__EXERCISE GOAL__. Since pictures are not wanted, repeat only the text of the records, word for word.

####

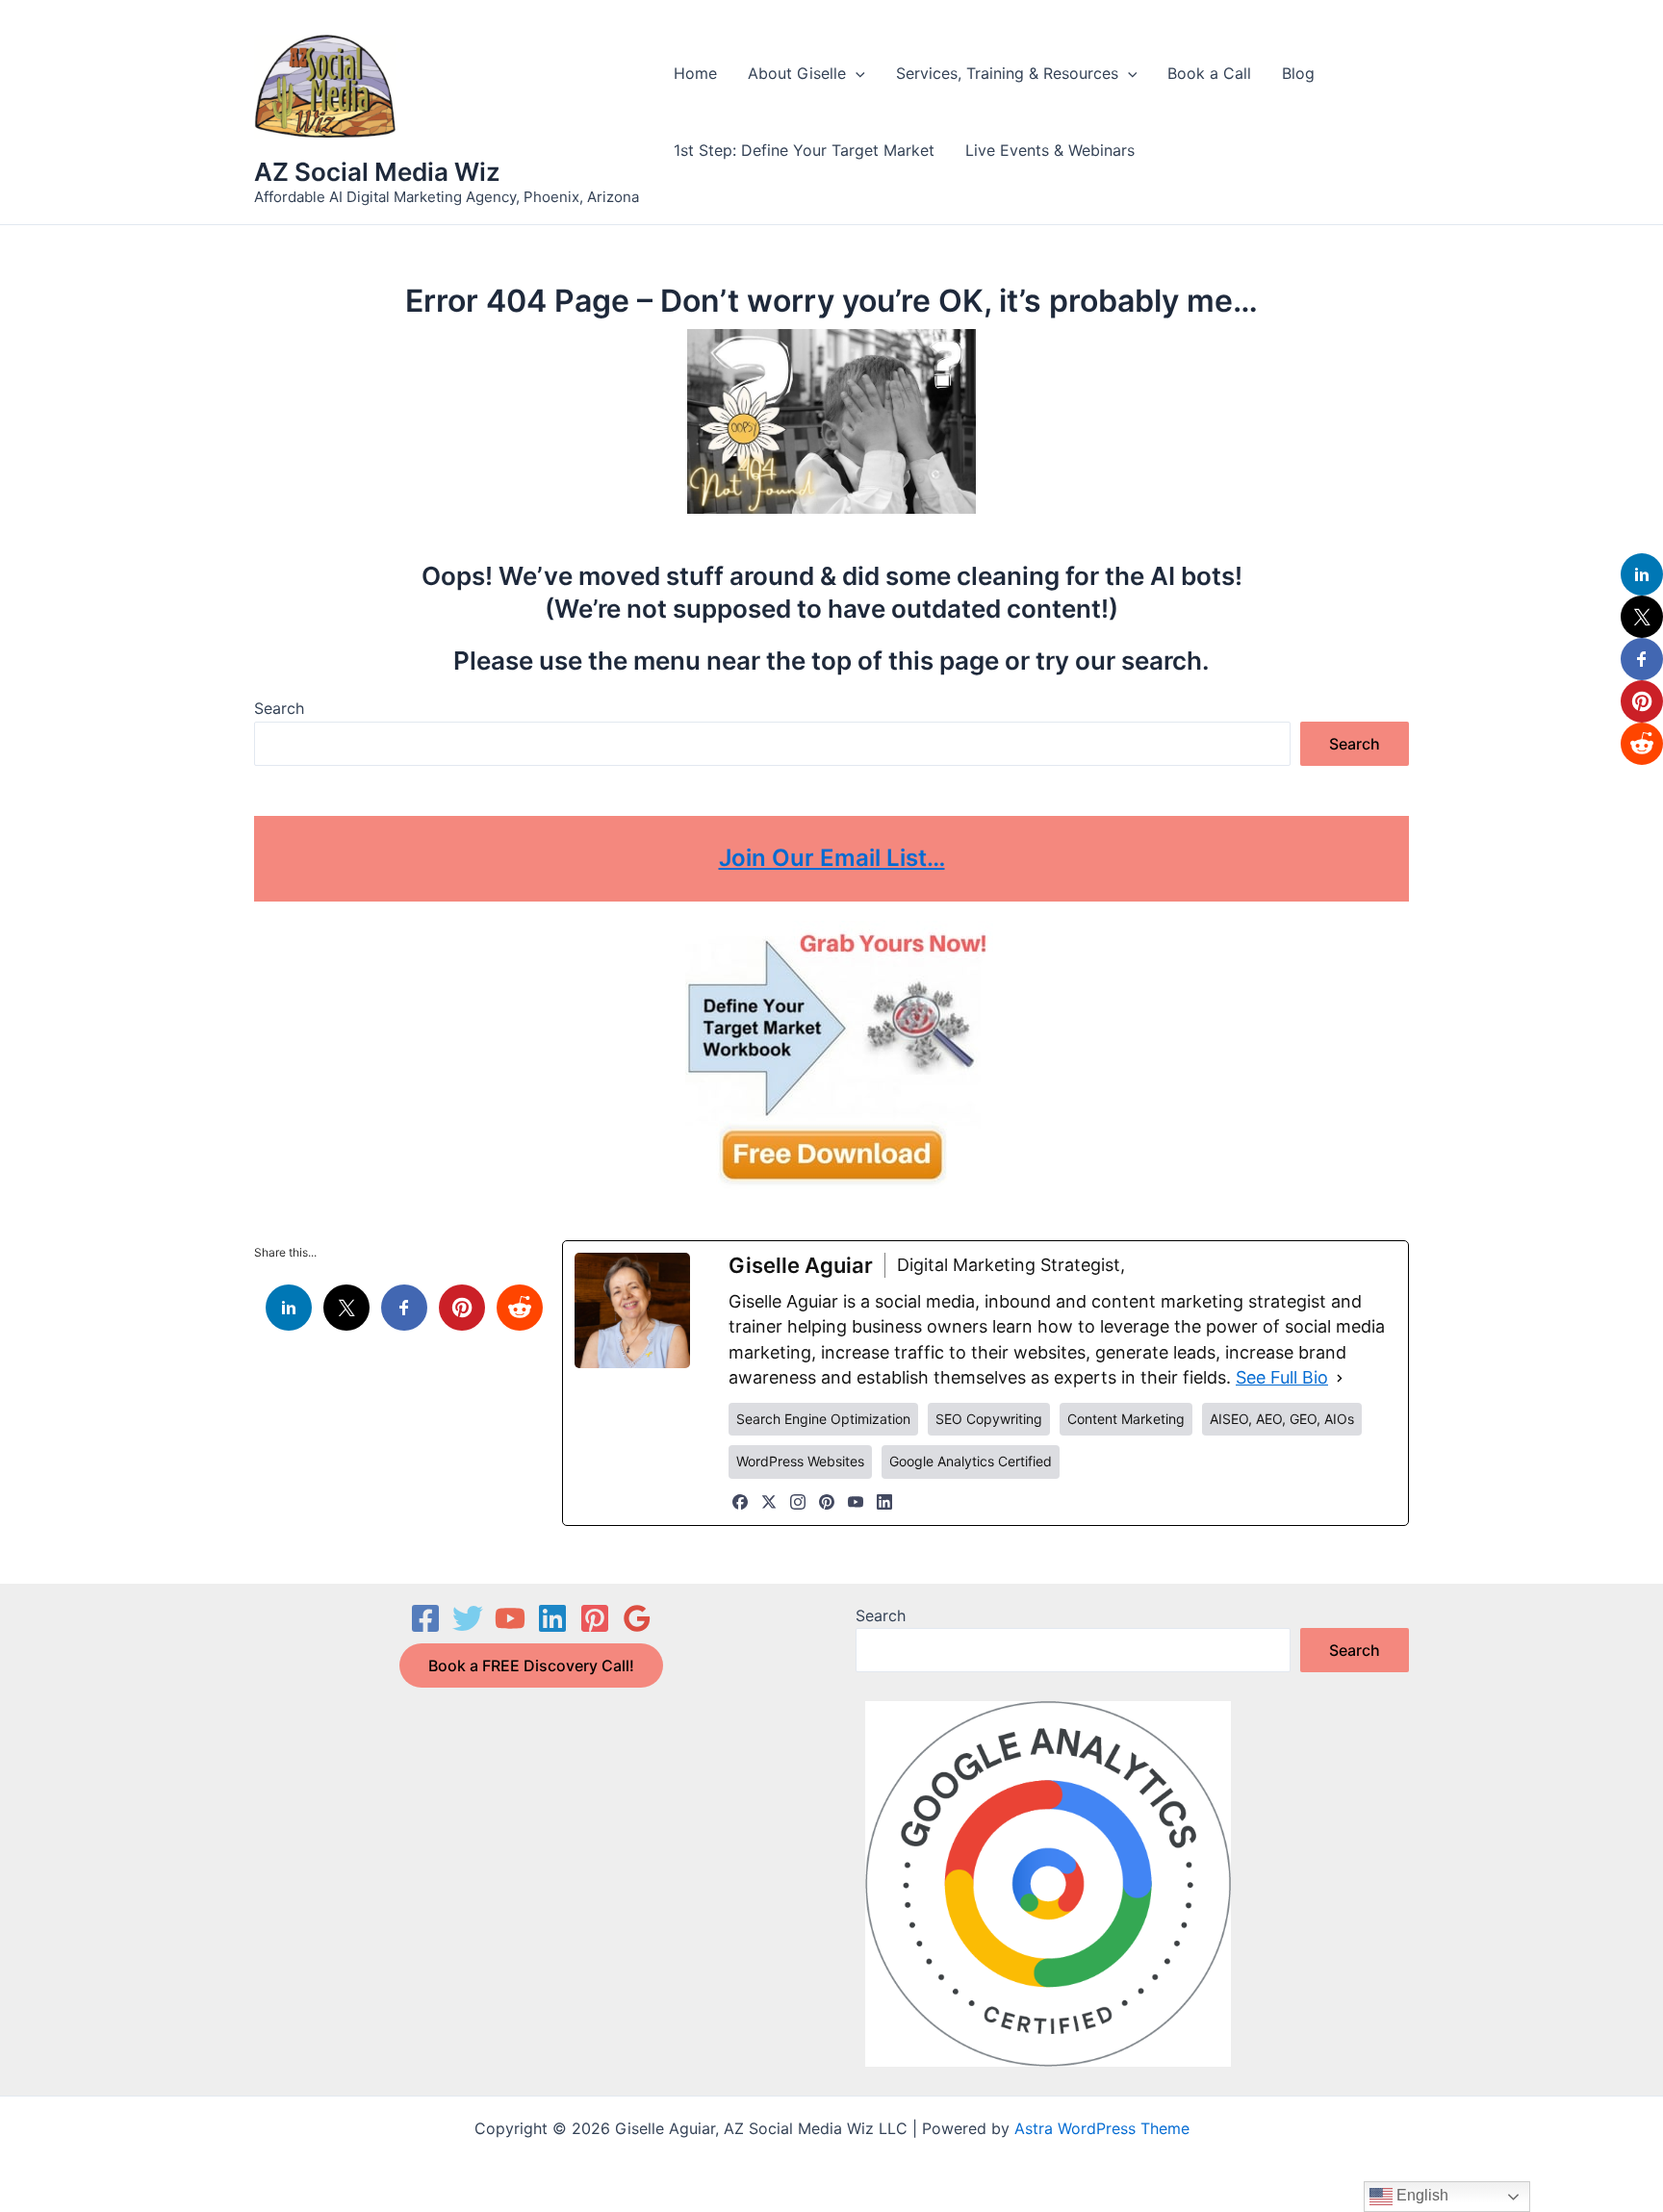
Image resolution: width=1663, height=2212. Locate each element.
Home (695, 73)
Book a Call (1209, 73)
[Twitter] (467, 1618)
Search (279, 708)
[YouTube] (855, 1501)
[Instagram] (797, 1501)
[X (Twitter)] (768, 1501)
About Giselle (797, 73)
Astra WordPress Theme (1102, 2128)
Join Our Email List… (832, 858)
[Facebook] (740, 1501)
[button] (855, 73)
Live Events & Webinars (1050, 150)
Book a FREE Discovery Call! (531, 1665)
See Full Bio (1282, 1377)
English (1420, 2195)
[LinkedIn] (884, 1501)
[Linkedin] (552, 1618)
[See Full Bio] (1339, 1377)
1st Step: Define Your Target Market (804, 150)
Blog (1298, 73)
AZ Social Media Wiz (377, 172)
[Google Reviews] (637, 1618)
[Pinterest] (826, 1501)
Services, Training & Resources (1007, 73)
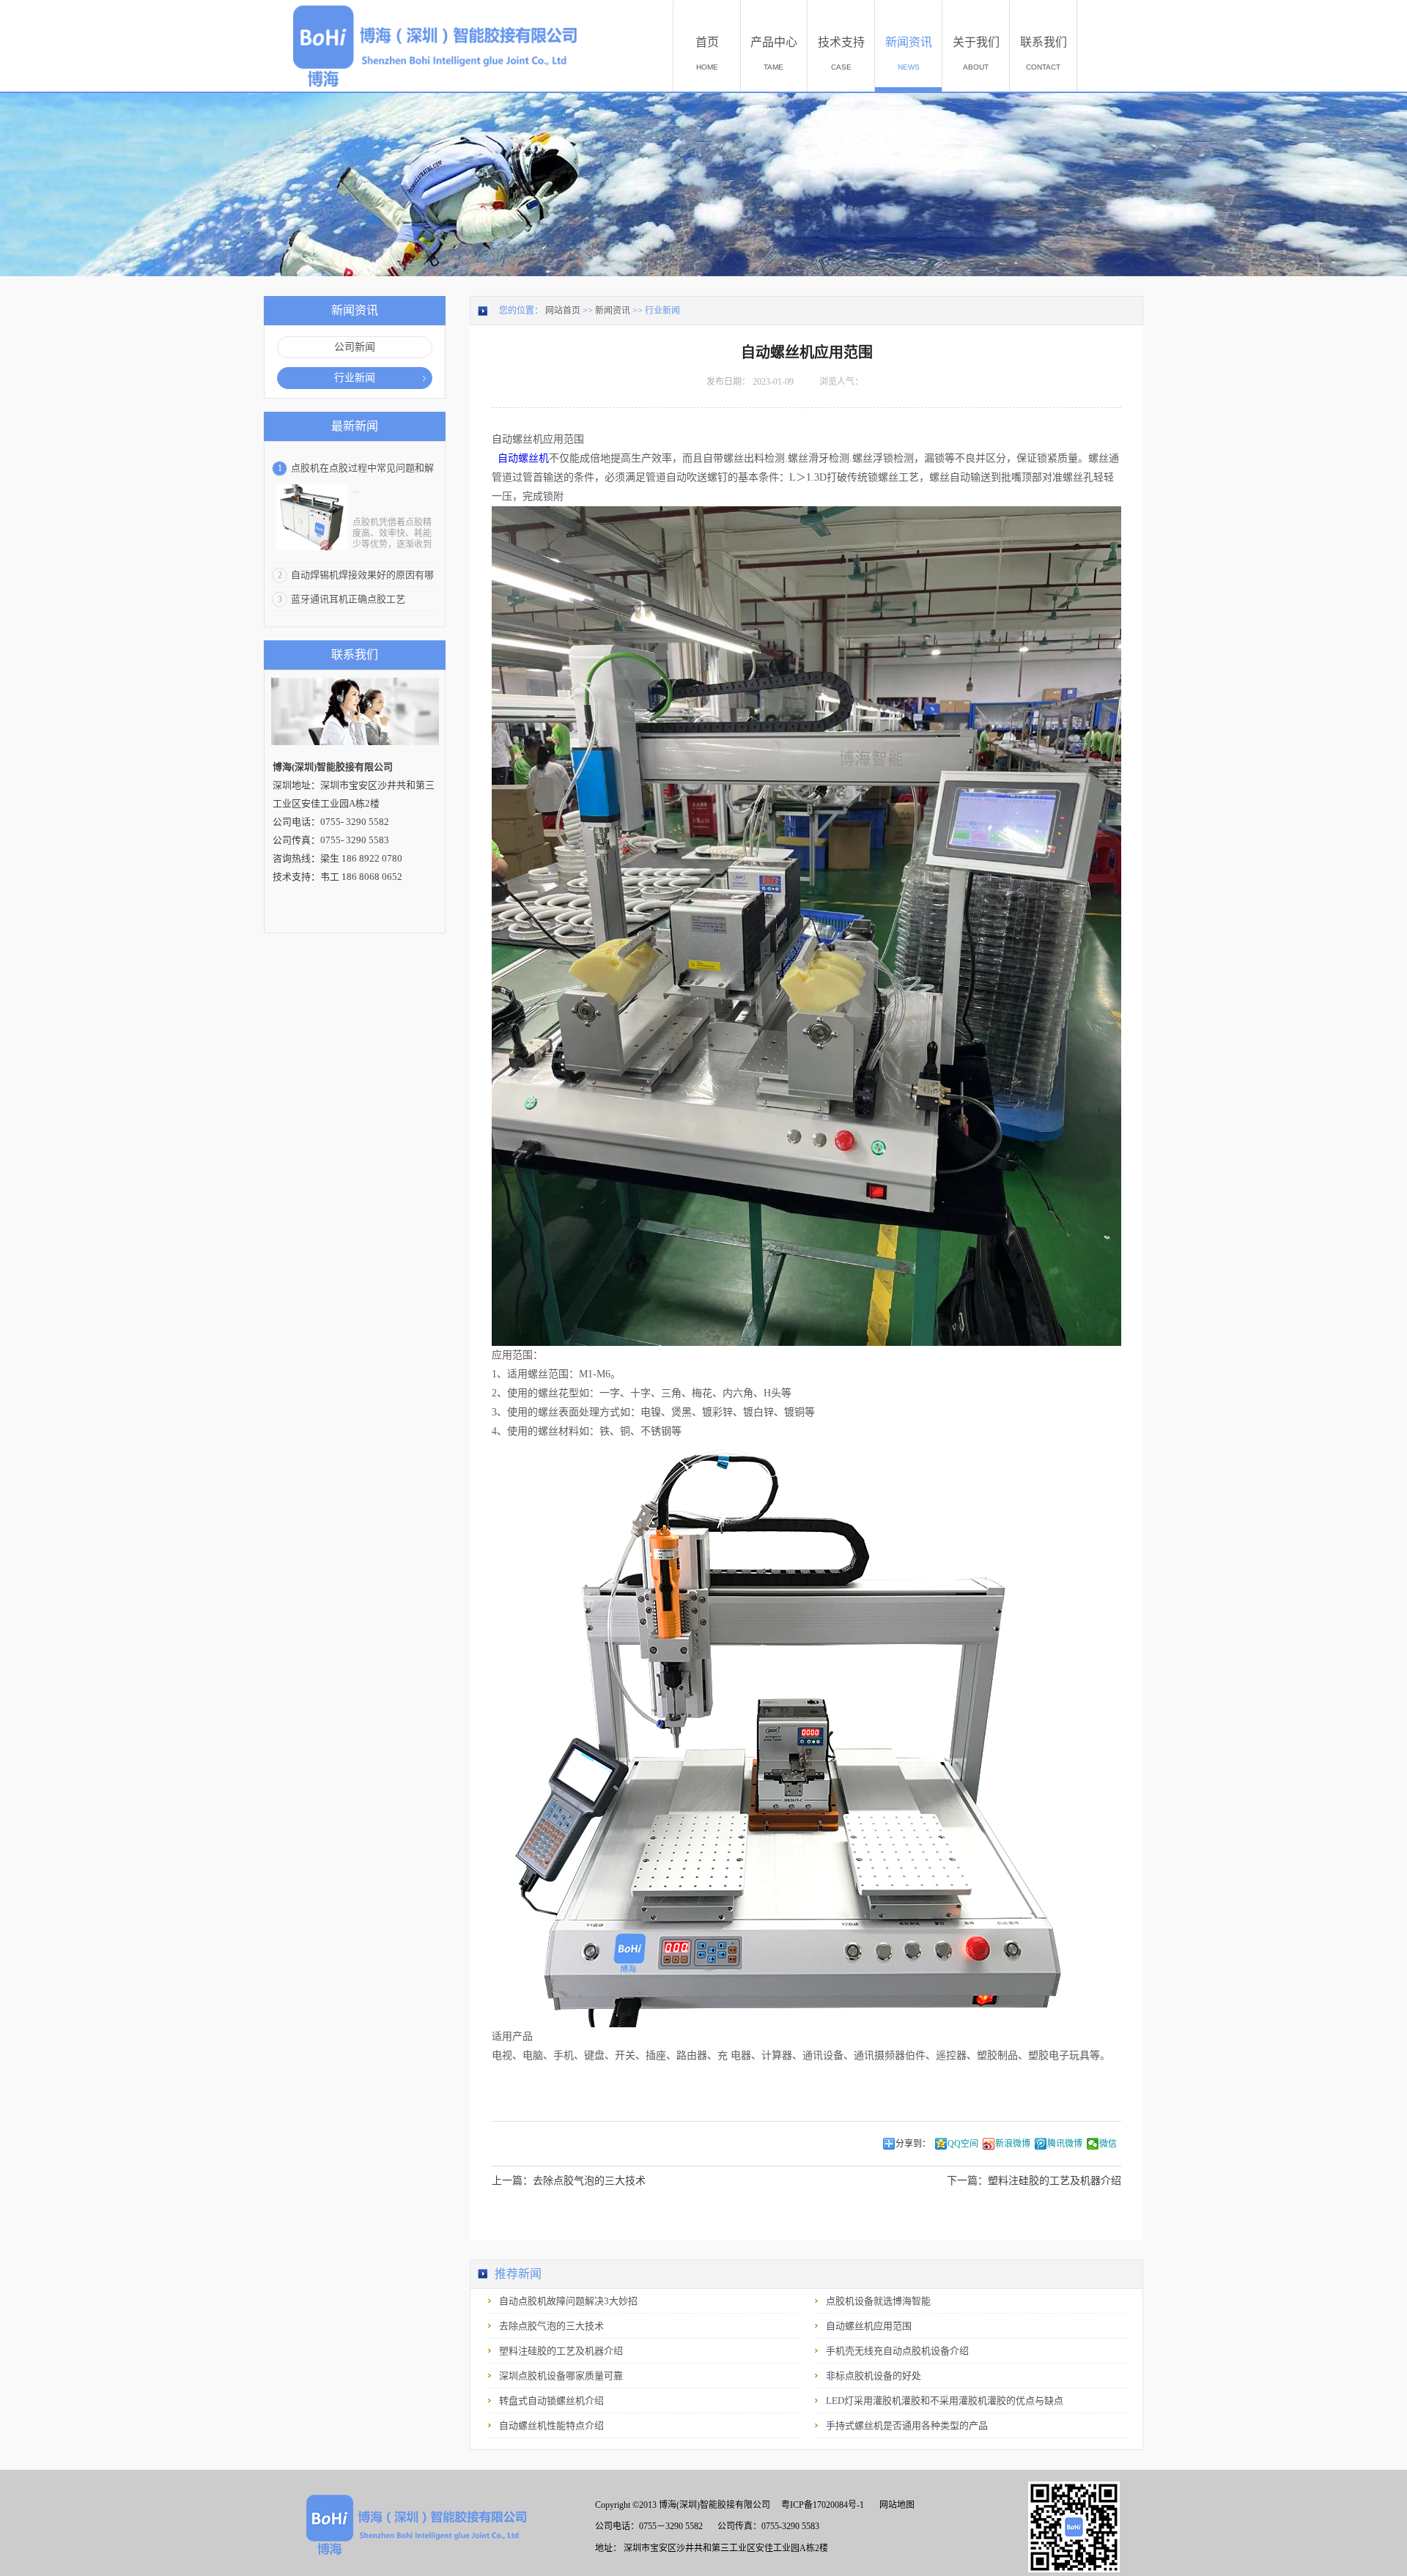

####

__REPLY TO THE TASK__.
Image resolution: width=1663, height=2212. Locate each element.
Home (695, 73)
Book a Call (1209, 73)
[Twitter] (467, 1618)
Search (279, 708)
[YouTube] (855, 1501)
[Instagram] (797, 1501)
[X (Twitter)] (768, 1501)
About Giselle (797, 73)
Astra WordPress Theme (1102, 2128)
Join Our Email List… (832, 858)
[Facebook] (740, 1501)
[button] (855, 73)
Live Events & Webinars (1050, 150)
Book a FREE Discovery Call! (531, 1665)
See Full Bio (1282, 1377)
English (1420, 2195)
[LinkedIn] (884, 1501)
[Linkedin] (552, 1618)
[See Full Bio] (1339, 1377)
1st Step: Define Your Target Market (804, 150)
Blog (1298, 73)
AZ Social Media Wiz (377, 172)
[Google Reviews] (637, 1618)
[Pinterest] (826, 1501)
Services, Training & Resources (1007, 73)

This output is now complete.